In 2025, Moore contributed to Jeeves Again: Twelve New Stories, a collection of short stories celebrating and inspired by the iconic characters of P.G. Wodehouse.

He has also written books about his life in rural France.

== Bibliography ==
===The Follet Valley series===

- 2021: Death and Croissants, Farrago ISBN 978-1-78842-357-1
- 2022: Death and Fromage, Farrago ISBN 978-1-78842-383-0
- 2022: Death and Papa Noël, Farrago ISBN 978-1-78842-425-7
- 2023: Death at the Chateau, Farrago ISBN 978-1-78842-406-6
- 2024: Death in the Jardin, Farrago ISBN 978-1-78842-499-8
- 2025: Death and Boules, Farrago ISBN 978-1-78842-515-5
- 2026: Death and Déjà Vu, Farrago ISBN 978-1-78842-597-1
===The Juge Lombard series===

- 2024: The Man Who Didn't Burn, Duckworth Books ISBN 978-1-78842-507-0
- 2025: Dead Behind the Eyes, Duckworth Books ISBN 978-0-7156-5595-5
- 2026: The Cry of the Immortals, Duckwork Books ISBN 978-0-7156-5596-2

===Memoirs===

- 2024: Vive le Chaos: My So-Called Tranquil Family Life in Rural France, Summersdale ISBN 978-1-83799-450-2
- 2025: C'est la Vie: Adventures of an English Grump in Rural France, Summersdale ISBN 978-1-83799-614-8

===Short Stories===

- 2025: Jeeves Again: Twelve New Stories, Penguin ISBN 978-1-80495-025-8

== Comedy career ==
Moore worked as a standup comedian for over 30 years, regularly headlining at London's Comedy Store and many other comedy clubs around the world.

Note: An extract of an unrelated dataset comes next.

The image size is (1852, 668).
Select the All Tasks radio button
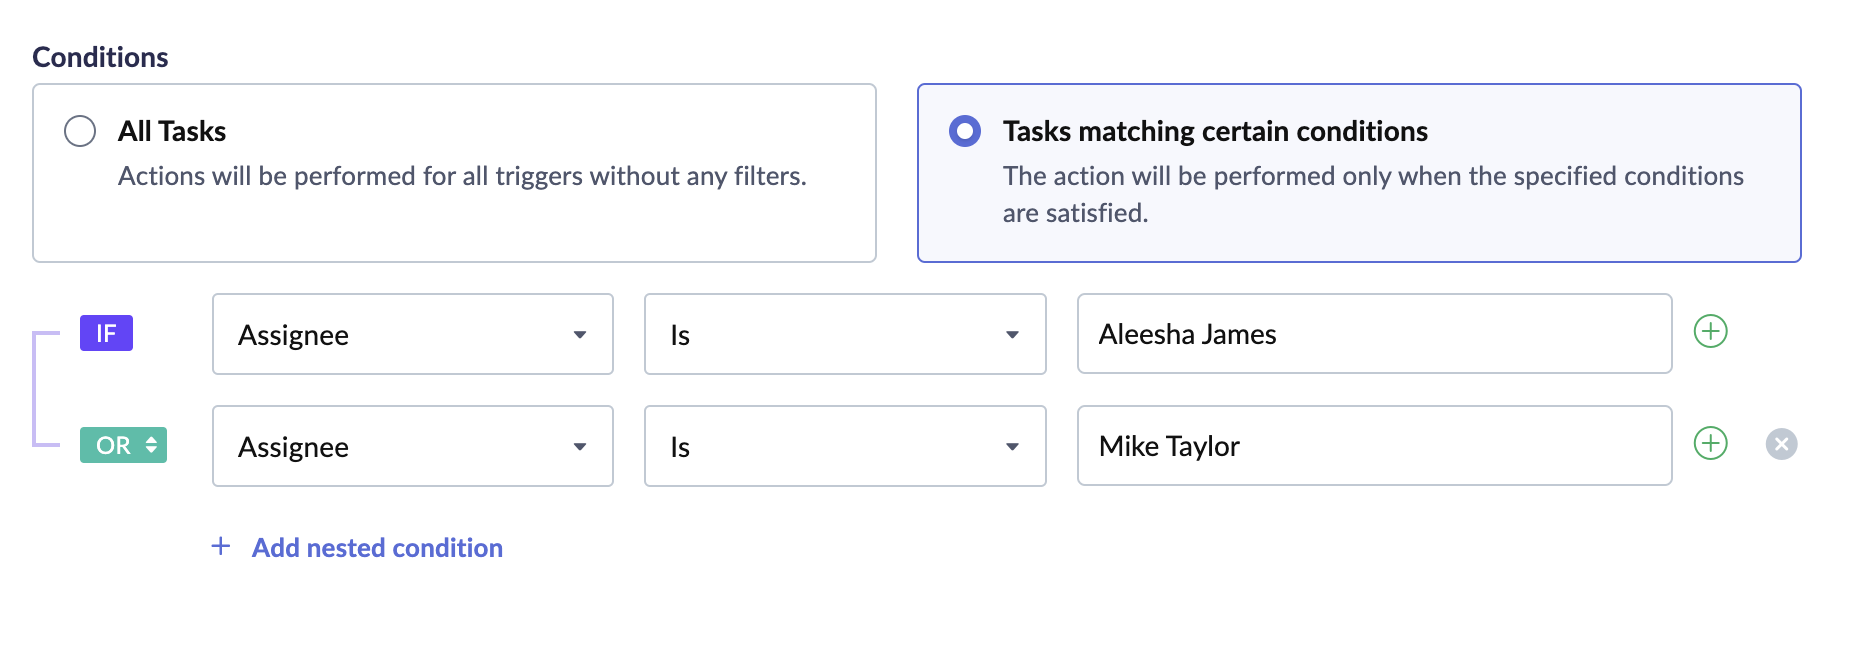point(80,131)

Following a sell-out run alongside Catherine Tate, Moore was selected to appear at Montreal’s Just for Laughs comedy festival. Alongside the likes of Jimmy Carr and Lee Mack, Ian performed in the sellout Britcom showcase and the Worldcom show at the festival’s finale.

Moore has appeared on TV and radio, including Richard Osman's House of Games, The Comedy Store on Comedy Central, The Now Show on BBC Radio 4 and Fighting Talk on BBC 5Live.

He is also a frequent corporate host/after dinner speaker.

== Personal life ==
Moore lives in the Loire Valley in France with his family.